Wednesday, August 26, 2009

Facebook/Accidental Billionaire's book review

As many of you already know, I've been indoctrinated into the world of Facebook. I've been on there for about a year have seen all the good and the bad. Before I get into it, though, I wanted to give a quick review of a book I just read, The Accidental Billionaires: The Founding of Facebook A Tale of Sex, Money, Genius and Betrayal by Ben Mezrich. This is the same guy that wrote Bringing Down the House, the book that the movie 21 was based on. That book and movie were pretty good. Accidental Billionaires ..., not so much. The problem is that Mezrich plays fast and loose with the narrative. Ostensibly, both Bringing Down the House and Accidental Billionaires are non-fiction, but he creates situations and conversations out of thin-air when he doesn't actually know what was said. He just infers it from the situation and from second-hand knowledge. It makes for an entertaining read (it really reads like fiction) but it makes you question it's veracity.

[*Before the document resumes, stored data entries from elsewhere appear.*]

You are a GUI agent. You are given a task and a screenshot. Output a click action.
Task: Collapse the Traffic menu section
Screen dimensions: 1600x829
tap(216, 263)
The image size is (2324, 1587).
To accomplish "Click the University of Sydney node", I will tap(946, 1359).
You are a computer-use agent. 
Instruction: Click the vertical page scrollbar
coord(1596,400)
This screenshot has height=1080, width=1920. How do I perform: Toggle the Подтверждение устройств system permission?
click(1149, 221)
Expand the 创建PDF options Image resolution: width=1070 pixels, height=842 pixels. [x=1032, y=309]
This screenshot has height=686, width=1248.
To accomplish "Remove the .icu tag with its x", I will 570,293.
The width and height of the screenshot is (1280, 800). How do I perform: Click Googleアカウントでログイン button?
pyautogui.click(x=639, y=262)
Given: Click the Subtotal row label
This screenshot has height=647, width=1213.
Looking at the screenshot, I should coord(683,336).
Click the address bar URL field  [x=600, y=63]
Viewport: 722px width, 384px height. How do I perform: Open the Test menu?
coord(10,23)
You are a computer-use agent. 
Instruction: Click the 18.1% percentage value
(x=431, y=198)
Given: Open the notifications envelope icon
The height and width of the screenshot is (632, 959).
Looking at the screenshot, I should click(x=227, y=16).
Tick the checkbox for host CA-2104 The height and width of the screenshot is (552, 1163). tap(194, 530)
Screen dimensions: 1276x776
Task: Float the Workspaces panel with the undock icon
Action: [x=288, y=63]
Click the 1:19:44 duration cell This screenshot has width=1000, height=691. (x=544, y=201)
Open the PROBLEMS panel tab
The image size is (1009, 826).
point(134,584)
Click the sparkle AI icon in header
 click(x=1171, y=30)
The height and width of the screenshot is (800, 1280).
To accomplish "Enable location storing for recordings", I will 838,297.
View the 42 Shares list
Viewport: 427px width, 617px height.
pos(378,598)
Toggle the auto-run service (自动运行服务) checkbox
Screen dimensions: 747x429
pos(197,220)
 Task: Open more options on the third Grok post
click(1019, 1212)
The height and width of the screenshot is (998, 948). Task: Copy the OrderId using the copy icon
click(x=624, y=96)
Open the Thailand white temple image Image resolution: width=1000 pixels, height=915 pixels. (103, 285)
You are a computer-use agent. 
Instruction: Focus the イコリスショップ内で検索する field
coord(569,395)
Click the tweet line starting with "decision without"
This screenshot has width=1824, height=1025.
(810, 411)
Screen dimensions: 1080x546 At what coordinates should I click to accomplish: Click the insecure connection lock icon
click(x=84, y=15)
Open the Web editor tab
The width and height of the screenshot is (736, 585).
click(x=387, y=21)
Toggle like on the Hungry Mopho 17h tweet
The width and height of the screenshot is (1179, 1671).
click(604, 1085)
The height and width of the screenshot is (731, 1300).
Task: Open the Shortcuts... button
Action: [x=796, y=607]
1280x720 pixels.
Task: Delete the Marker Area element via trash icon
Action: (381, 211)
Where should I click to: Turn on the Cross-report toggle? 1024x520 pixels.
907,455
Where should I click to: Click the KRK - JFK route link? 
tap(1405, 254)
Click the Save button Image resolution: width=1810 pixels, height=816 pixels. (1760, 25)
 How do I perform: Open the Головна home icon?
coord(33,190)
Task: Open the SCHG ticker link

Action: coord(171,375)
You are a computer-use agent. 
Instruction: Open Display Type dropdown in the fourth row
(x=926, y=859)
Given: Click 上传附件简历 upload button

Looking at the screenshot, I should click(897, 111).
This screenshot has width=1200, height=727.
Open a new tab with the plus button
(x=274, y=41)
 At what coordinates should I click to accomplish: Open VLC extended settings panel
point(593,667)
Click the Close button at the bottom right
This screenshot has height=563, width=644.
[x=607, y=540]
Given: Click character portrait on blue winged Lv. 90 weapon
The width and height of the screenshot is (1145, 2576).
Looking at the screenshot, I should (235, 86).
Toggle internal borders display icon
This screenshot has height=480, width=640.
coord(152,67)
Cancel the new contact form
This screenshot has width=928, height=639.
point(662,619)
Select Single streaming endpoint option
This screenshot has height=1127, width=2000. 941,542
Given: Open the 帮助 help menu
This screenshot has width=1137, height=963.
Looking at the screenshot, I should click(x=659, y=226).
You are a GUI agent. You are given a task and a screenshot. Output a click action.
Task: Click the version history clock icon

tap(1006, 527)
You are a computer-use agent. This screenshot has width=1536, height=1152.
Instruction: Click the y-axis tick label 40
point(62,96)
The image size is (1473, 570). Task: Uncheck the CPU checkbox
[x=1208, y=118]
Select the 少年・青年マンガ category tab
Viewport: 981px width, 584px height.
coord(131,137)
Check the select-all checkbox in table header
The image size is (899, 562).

This particular book is the about the several founders of Facebook, most notably Mark Zuckerberg, and their humble beginnings in a dorm room at Harvard. It's definitely an interesting story because as big as Facebook is, its CEO Zuckerberg is only 25 years old. Facebook's background involves Harvard's clique system, competing social network sites, disgruntled co-founders, etc.. Knowing the background is nice, but I just question how accurate the account can be when Mezrich didn't really to talk to the majority of the founders. Another problem I have with the book is that it seems like Mezrich was writing for the screen from the get-go. I believe the book was optioned to Kevin Spacey's production company (the same that did 21) before it was even written. And the book really plays more like a screenplay than a book. Not enough details, superficial, and with stereotypical characters -- the kind of stuff that may play on the screen, but not necessarily on the page. I wouldn't really recommend this book. Hopefully the movie will be better.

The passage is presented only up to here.